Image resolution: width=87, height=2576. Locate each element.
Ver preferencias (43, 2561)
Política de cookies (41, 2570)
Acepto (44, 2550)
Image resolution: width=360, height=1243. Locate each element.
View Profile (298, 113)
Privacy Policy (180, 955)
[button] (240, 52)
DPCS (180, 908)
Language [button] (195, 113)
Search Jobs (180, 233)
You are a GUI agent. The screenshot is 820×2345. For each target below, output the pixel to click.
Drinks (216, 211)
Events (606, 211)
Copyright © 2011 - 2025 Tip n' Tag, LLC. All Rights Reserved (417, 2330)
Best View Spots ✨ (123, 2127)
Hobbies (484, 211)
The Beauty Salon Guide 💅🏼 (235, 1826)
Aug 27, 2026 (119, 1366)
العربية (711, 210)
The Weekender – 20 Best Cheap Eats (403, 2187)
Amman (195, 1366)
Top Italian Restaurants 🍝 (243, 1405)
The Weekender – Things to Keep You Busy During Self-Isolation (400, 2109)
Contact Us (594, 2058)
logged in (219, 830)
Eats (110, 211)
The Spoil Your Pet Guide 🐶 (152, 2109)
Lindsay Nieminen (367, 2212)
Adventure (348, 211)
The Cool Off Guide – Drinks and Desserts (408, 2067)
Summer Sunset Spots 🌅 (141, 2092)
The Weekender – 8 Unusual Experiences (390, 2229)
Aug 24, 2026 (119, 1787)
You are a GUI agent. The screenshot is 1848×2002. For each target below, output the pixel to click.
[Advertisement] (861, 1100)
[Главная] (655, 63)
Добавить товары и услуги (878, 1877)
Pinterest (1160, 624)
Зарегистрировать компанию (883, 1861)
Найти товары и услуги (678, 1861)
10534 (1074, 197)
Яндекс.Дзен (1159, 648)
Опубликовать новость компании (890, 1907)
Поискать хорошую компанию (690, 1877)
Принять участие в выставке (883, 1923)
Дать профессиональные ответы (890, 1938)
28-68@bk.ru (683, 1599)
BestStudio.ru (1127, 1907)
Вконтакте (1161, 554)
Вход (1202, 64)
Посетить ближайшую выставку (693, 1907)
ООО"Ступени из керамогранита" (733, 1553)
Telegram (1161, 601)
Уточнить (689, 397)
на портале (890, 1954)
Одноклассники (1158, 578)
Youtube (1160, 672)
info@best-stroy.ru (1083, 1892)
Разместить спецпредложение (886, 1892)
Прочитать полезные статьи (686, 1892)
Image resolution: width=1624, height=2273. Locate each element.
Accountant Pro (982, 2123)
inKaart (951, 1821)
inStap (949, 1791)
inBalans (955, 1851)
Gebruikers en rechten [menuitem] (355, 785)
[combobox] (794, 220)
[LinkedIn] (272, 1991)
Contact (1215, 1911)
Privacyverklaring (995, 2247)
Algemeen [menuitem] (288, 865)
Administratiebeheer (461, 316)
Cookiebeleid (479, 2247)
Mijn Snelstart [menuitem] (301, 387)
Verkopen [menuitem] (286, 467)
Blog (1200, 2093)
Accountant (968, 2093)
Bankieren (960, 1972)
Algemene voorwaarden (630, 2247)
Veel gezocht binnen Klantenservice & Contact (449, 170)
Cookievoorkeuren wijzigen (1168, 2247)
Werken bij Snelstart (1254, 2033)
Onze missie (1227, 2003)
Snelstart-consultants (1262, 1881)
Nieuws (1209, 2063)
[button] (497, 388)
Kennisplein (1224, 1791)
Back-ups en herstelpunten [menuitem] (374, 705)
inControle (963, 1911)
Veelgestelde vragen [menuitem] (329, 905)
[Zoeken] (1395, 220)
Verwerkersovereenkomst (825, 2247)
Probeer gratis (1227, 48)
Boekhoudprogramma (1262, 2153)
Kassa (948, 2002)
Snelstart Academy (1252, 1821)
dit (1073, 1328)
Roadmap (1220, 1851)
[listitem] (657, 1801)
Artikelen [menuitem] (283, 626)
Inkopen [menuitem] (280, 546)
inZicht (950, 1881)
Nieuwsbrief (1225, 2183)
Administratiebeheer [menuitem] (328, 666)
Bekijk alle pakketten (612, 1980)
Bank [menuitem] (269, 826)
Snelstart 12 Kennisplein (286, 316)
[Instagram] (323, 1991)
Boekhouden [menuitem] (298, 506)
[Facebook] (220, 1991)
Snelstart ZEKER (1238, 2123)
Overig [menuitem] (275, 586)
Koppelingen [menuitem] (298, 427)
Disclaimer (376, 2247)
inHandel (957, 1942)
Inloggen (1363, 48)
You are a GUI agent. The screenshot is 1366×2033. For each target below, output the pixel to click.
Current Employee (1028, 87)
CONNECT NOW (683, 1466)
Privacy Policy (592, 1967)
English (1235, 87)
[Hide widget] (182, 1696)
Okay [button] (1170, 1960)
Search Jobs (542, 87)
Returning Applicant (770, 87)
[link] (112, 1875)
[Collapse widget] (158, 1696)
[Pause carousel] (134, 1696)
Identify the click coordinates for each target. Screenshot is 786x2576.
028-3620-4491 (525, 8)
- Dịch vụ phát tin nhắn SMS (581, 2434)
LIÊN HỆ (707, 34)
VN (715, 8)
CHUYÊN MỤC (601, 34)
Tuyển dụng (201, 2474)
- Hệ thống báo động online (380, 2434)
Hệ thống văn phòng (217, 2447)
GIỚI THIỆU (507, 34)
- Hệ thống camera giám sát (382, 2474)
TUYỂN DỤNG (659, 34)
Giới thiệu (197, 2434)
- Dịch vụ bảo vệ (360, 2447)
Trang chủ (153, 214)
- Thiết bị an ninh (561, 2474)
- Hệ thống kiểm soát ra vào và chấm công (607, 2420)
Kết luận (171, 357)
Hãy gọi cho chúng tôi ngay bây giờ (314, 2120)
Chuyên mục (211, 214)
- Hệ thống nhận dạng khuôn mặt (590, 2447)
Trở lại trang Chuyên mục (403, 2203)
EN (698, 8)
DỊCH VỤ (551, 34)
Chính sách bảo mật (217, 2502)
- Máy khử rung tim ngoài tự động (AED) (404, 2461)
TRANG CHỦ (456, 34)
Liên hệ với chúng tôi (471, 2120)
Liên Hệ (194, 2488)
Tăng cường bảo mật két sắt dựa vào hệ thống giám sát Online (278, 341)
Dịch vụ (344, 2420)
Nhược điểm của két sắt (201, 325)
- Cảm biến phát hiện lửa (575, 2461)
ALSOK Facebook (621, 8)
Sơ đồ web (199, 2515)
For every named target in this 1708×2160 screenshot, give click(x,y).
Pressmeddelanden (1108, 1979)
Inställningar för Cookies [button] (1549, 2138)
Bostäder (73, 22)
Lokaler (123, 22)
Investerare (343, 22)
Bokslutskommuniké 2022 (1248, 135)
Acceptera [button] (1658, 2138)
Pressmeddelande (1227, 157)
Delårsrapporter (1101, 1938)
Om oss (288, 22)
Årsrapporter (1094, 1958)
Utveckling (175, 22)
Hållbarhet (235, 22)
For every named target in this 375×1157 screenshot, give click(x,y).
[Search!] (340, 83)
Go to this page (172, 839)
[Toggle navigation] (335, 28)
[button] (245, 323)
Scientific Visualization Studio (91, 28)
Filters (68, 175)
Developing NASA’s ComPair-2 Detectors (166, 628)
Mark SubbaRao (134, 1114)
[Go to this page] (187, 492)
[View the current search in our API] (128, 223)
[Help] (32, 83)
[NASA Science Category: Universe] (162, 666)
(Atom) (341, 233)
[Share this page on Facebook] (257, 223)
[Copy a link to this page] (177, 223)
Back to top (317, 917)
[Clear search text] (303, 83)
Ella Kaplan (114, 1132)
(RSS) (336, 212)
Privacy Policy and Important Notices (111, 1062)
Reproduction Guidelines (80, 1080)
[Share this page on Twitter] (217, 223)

####

◆ WORK INSTRUCTION:
The first line of the data, the line with "Copyright © 2011", and all lines in between are to be copied exactly. Leave out everything else.

◆ TASK OUTPUT:
Image resolution: width=87, height=2576. Locate each element.
Ver preferencias (43, 2561)
Política de cookies (41, 2570)
Acepto (44, 2550)
Image resolution: width=360, height=1243. Locate each element.
View Profile (298, 113)
Privacy Policy (180, 955)
[button] (240, 52)
DPCS (180, 908)
Language [button] (195, 113)
Search Jobs (180, 233)
You are a GUI agent. The screenshot is 820×2345. For each target below, output the pixel to click.
Drinks (216, 211)
Events (606, 211)
Copyright © 2011 - 2025 Tip n' Tag, LLC. All Rights Reserved (417, 2330)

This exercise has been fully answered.